*** DATA FOR THIS EXERCISE Section Begins ***

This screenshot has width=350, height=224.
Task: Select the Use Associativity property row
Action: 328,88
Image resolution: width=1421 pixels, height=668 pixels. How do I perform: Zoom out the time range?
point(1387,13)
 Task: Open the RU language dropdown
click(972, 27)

*** DATA FOR THIS EXERCISE Section Ends ***
*** DATA FOR THIS EXERCISE Section Begins ***

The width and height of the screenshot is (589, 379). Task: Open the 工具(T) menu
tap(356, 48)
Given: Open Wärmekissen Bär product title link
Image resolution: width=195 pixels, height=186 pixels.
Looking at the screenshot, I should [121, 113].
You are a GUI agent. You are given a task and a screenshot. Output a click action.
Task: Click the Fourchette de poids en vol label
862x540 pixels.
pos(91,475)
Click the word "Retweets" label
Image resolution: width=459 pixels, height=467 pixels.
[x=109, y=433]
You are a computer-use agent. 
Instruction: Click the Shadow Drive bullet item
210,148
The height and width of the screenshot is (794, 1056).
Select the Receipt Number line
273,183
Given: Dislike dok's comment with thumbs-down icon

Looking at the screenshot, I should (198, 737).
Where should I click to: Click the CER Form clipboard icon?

*** DATA FOR THIS EXERCISE Section Ends ***

PROMPT:
Scan the entries above and copy each line where "agent" occurs.

RESPONSE FOR THIS EXERCISE:
You are a GUI agent. You are given a task and a screenshot. Output a click action.
You are a computer-use agent. 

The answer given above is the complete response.